ジョブスの発想の一つに、消費者自身も自覚していない欲望をいち早く製品という具体的な形にしてみせ、流行を生むことがあげられる。欲望の行く先を読み、大胆なイノベーションで洗練されたスタイルを世に出すことで、アップルはIT業界の最前線に立ち続けていた。

ジョブスはそれを、こういう言葉で語っている。

「私が好んでやまないウェイン・グレツスキーの言葉をご紹介します。『私が滑りこんでいく先はパックが向っているポイントであり、パックがあったところではない』。アップルも同じことを常に試みてきました。誕生のごくごく初期の頃からそうでした。そしてこれからもそれに変わりはありません」

ウェイン・グレツスキーは、天才的な妙技で十代のころから多くの記録を塗り替えてきた伝説のプロアイスホッケー選手だ。引退後も「グレート・ワン」の愛称でファンから慕われ続けている。

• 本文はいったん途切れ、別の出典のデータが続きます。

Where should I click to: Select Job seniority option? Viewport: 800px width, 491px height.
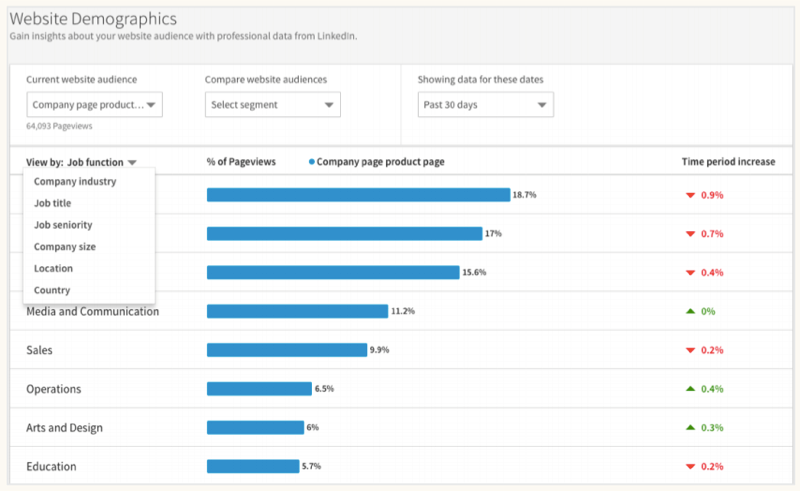coord(63,225)
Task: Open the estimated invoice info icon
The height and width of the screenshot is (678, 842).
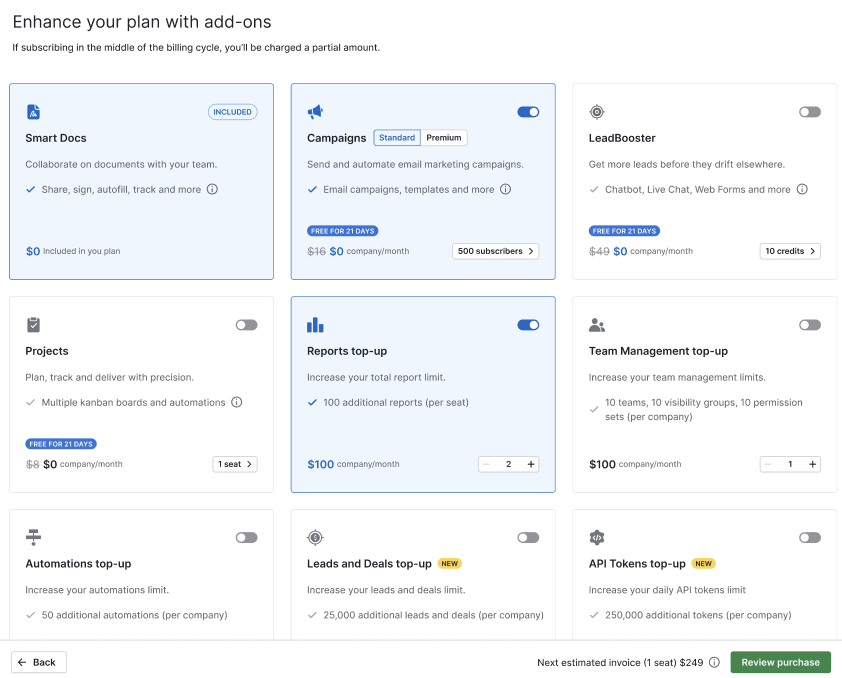Action: coord(713,662)
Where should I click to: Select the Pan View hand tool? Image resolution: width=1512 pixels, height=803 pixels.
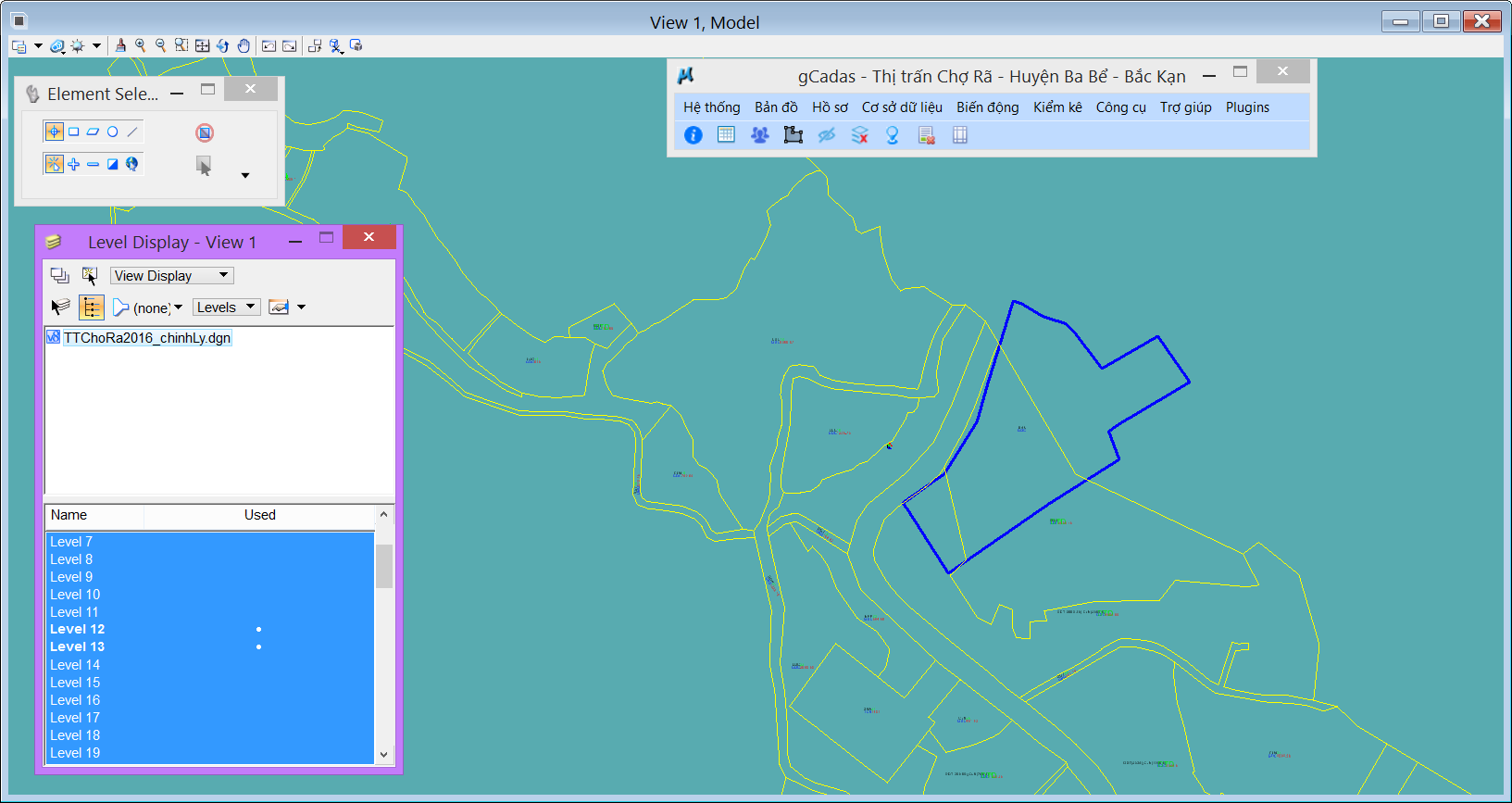click(x=244, y=45)
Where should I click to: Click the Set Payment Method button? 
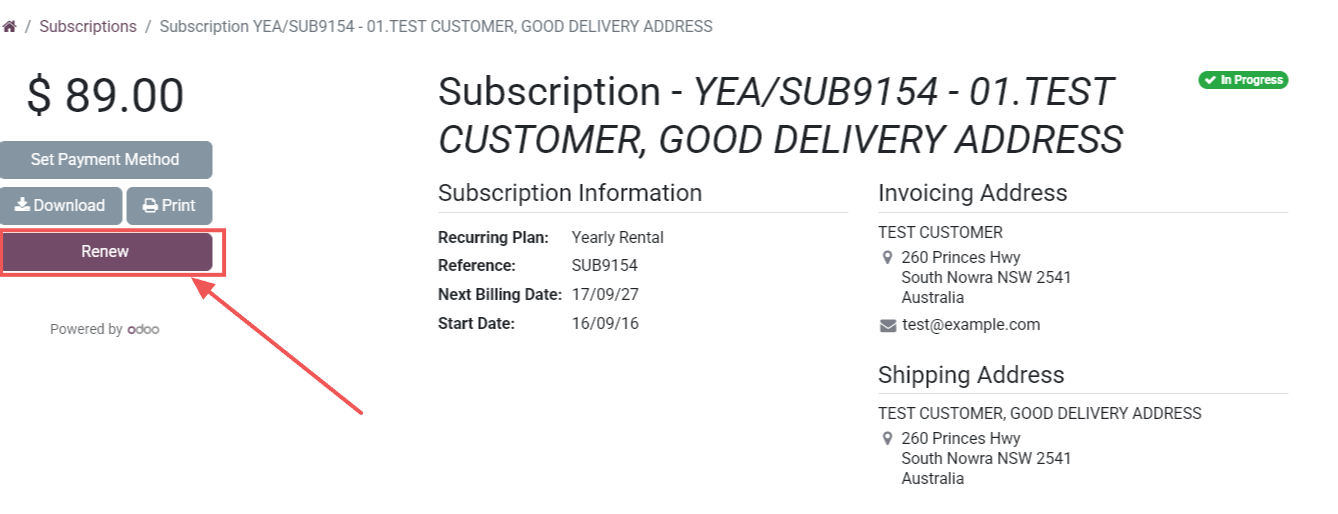[x=105, y=160]
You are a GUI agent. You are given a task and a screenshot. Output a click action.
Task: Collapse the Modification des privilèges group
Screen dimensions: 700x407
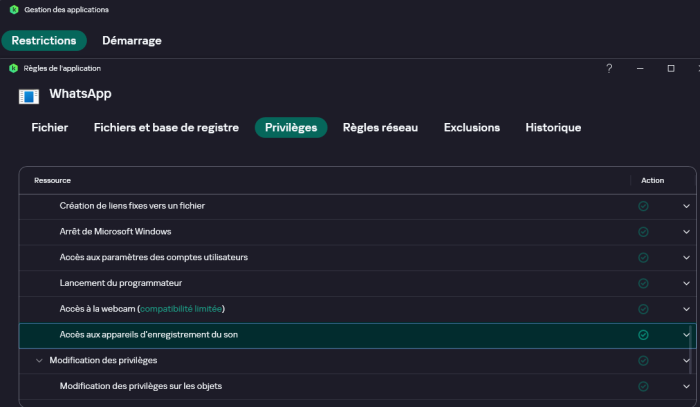click(39, 360)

敵味方が激しくパックを争奪するアイスホッケーは。試合展開がめまぐるしく、時に乱闘にもなる荒々しい競技だ。パックの動きを瞬速で判断して先手を取る。それは、ジョブスの経営判断と市場判断にもぴったり通じるのだろう。
ジョブスはこれと見込んだプロ中のプロを口説いて、自分の為に仕事をさせるのが得意だ。才能を集めて200%の出力をさせるという発想だ。

しかし時にはジョブスの誘いを拒否するものもいる。
そのひとつが、ゼロックス・パロアルト研究所の出身者たちが作ったアドビだ。

ジョブスは自分が創業したアップルを1985年に追放されている。
98年に暫定CEOとして復帰、2000年にiMacを成功させ、経営に瀕していたアップルを復活へと導いた。その歩みを確実にしようと、ソフトウェアの制作をアドビに依頼したのだった。

拒否された。

拒否されたら普通は他業者を探すところだが、ジョブスは発想を「自力」に転じた。

「昔からMacを支えてくれていただけに我々はショックを受けた。でもそれで腹が据わった。誰も助けてくれないなら自分たちでやるまでだ」

やがて自社製のiPhoto、iMovieなどが生まれ、アップルは新しいデジタル・ライフスタイルの中心企業へと変身していく。
スティーブ・ジョブスとは技術者なのか?経営者なのか?どうしてカリスマなんだ?
そんな目線で見てみると、ジョブスの特性がよく判るのではないでしょうか?
確かにジョブスは技術者ではなく、天才的な経営者ですらないのです。

アップルを創業しましたが、技術系は共同経営者のウォズに全てを任せていました。
金銭的な問題はマイク・マークラが全て解決。
経営はペプシの社長だったジョン・スカリーが担当(笑)

ピクサー創業時もそうでした。
技術はキャットムルトが、資金やマーケティングはディズニーが支えていました。制作はジョン・ラセターに丸投げ(笑)

だけどそんなジョブスに優れたライバル企業が次々と先を越され続けている…。
例えばiPodはソニーかコンパックがつくってもおかしくなかった。

マッキントッシュは、ゼロックスのパロアルト研究所がその技術の殆どを開発したものでした。しかしゼロックスは技術を製品として結実できませんでした。

キャットムルトがピクサー創業以前、資金と器材、優秀な人材に恵まれた場にいたのに、ジョブスと出会うまでは優れた長編アニメーションがどうしても作れなかったことを振り返ってこう言っています。
「金だけでもダメ、良い器材だけでもダメ」

ジョブス自身は独創の秘密をこう語っています。
「多くの企業は優れた技術者や頭の切れる人材を大量に抱えている。でも最終的には、それを束ねる重力のようなものが必要になる」

重力とは才能や努力というよりも、生き方なのかもしれません。

ジョブスは才能や能力はなくても、時には暴君、時に救世主として君臨し、敗残にも絶対に屈しない。そんな生き方によって人を惹きつけ、知恵と情熱を引き出し、技術と資金と人材を、足し算ではなく掛け算にして世界を変えてしまえる人間なのです。だからカリスマなのでしょう。